Но если он сумасшедший, как мне говорить с ним? Особенно, если со мной та же история обыкновенного безумия? Здоровые люди еще могут понять друг друга, сумасшедшие – никогда.
– Ее зовут Рада. Мы познакомились, – пробую говорить, не подбирая слова, – на дискотеке, а потом нас познакомили. Пытались встречаться. Хотя… нормальными эти встречи не назовешь. Недавно мы поругались. Из-за меня. Потому что я трус. А здесь я первый раз, ты же слышал…
Лимит объяснений. Тик-так, тик-так.
– Слезь с меня!
Перекатываюсь на землю. Усаживаюсь, вытянув перед собой ноги.
– Ты трахался с ней?
– С кем? – Квас хмыкает. Да, глупое уточнение. – Нет.
– И не трахайся. Это же курва!
– Но Рада…
– Татарва ебаная!
Наверное, на его слова я должен обидеться. Так бы поступил любой условно нормальный парень. Но у меня нет обиды – разве что на самого себя. Куда важнее – наладить отношения с Квасом.
– Пора идти!
– Мамочка заждалась?
Его стандартная подколка успокаивает. Я понимаю, что мы оба вновь стараемся изображать из себя прежних.
Обратно возвращаемся по другому пути. По траншеям бывшей воинской части. Раньше, в советское время, здесь располагались системы ПВО. Солдаты из благополучных и не очень регионов Советского Союза несли воинскую службу, присягнув на верность родине. А потом родины не стало. Появились ее наследницы. И пришлось выбирать. Украина обещала больше. Говорила вкуснее. Кормила сытнее. И потому многие выбрали.

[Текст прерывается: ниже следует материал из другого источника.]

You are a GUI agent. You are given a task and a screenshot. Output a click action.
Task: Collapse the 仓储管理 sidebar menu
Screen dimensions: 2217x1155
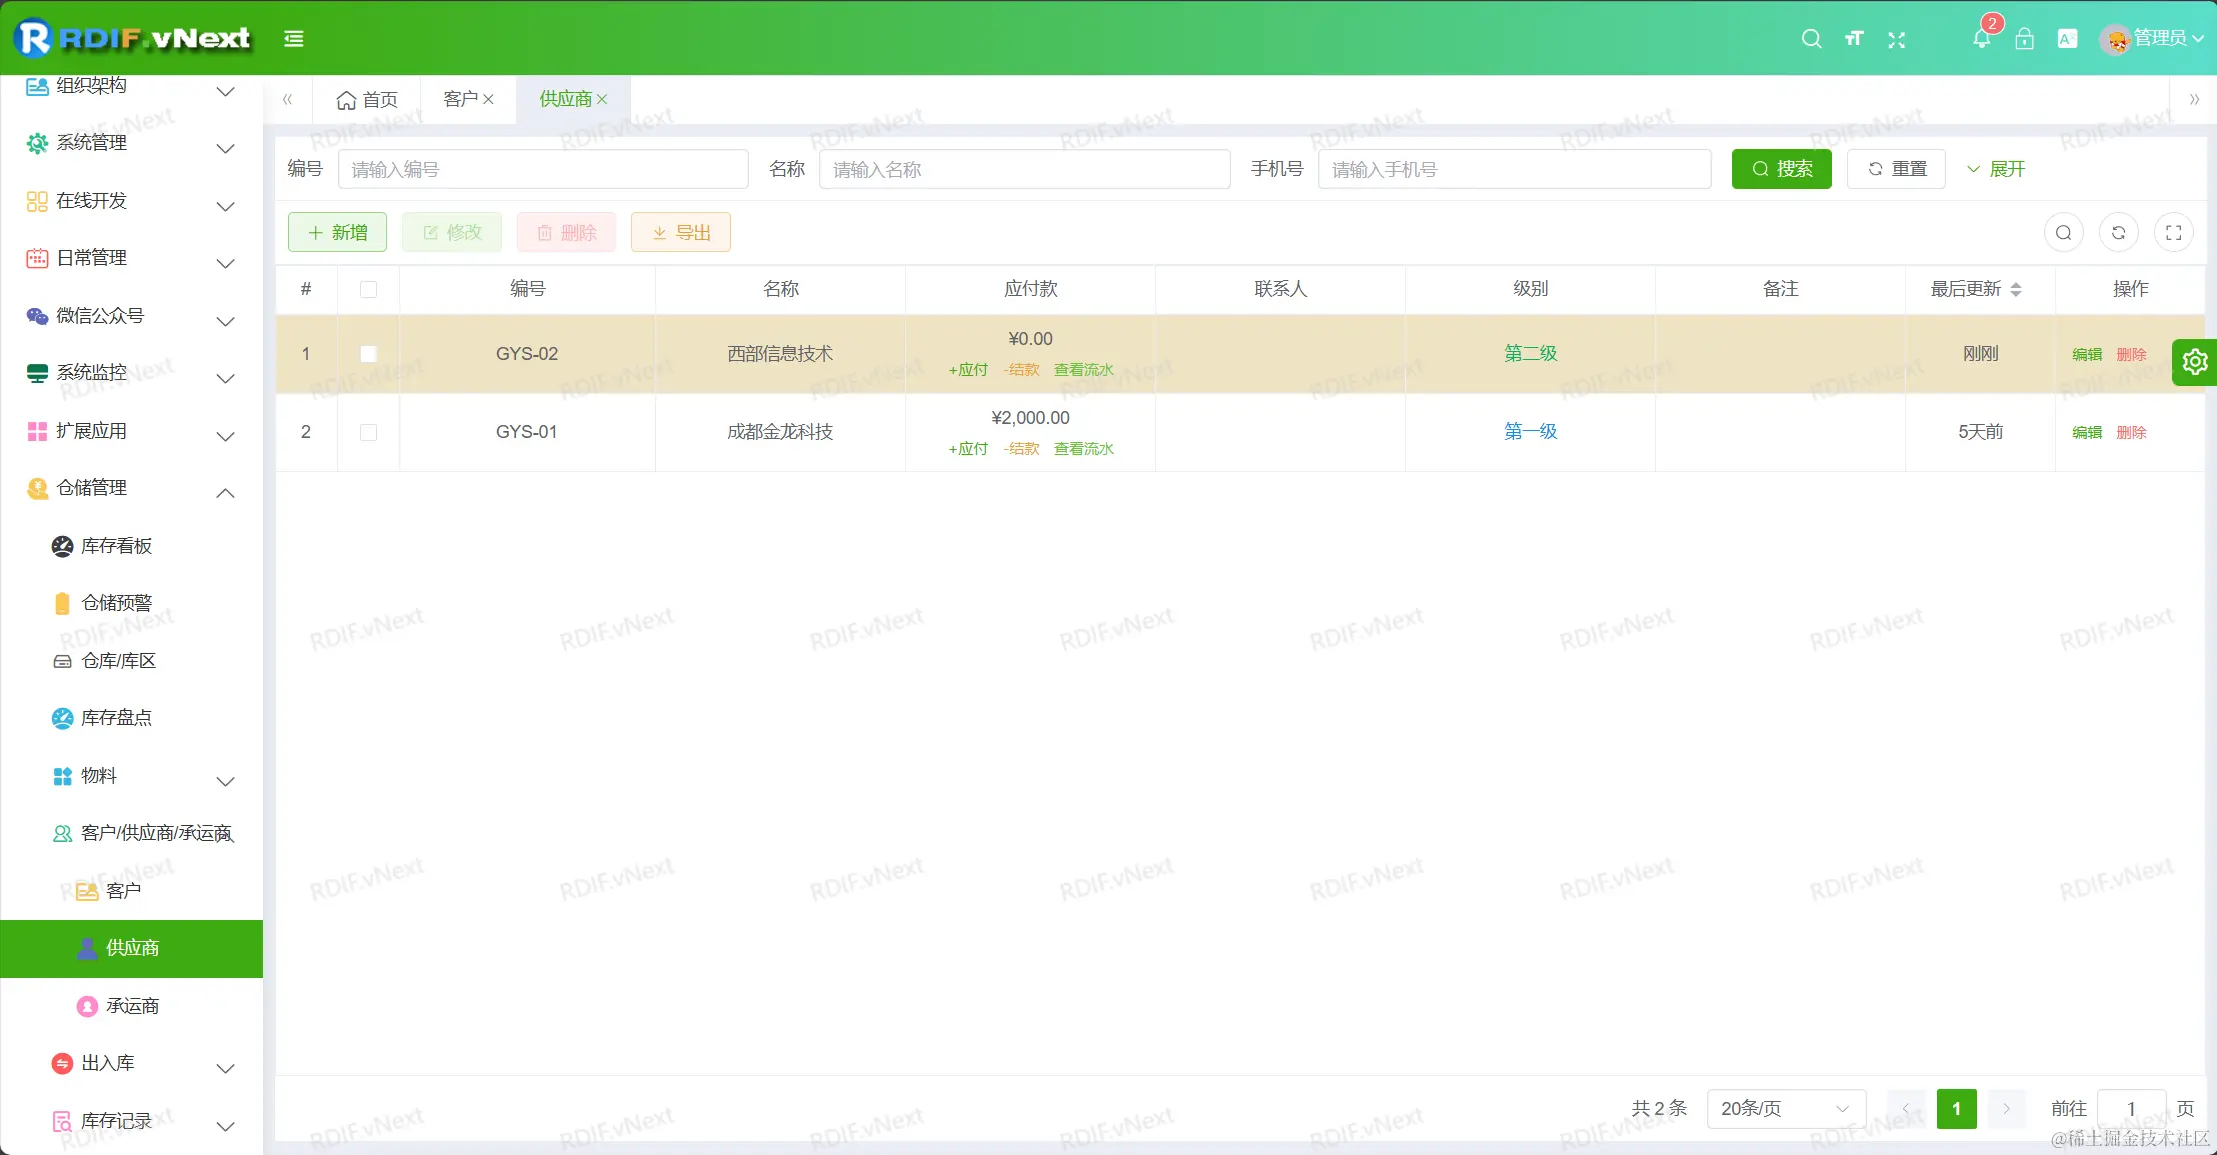click(x=130, y=488)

Но прошло время, и обещания прогорели, не дав тепла – нищета, криминал, озлобленность. Тысячи украинских военных, ищущих, куда бы приткнуться. Большинство перло в преступность. Но были и те, кто остался на службе: одних в бандформирования не взяли, другим не позволила пресловутая совесть.
Наверное, и в этой части кто-то остался. Или, как говорят по-украински, залышывся. Стал лишним. Точное слово.
Сейчас часть – одна из мертвых отметин Углового. Зияет траншеями, ямами. В них когда-то размещались системы ПВО, проводились учения. Но все сдали в утиль, на металлолом. И людей – туда же; как роботов, у которых закончился срок эксплуатации. Остались лишь развалины зданий – древние исполины с пробитыми в боках дырами, обглоданные, одинокие. Свидетельства прошлой эпохи. Эпохи, которая, казалось, никогда не закончится.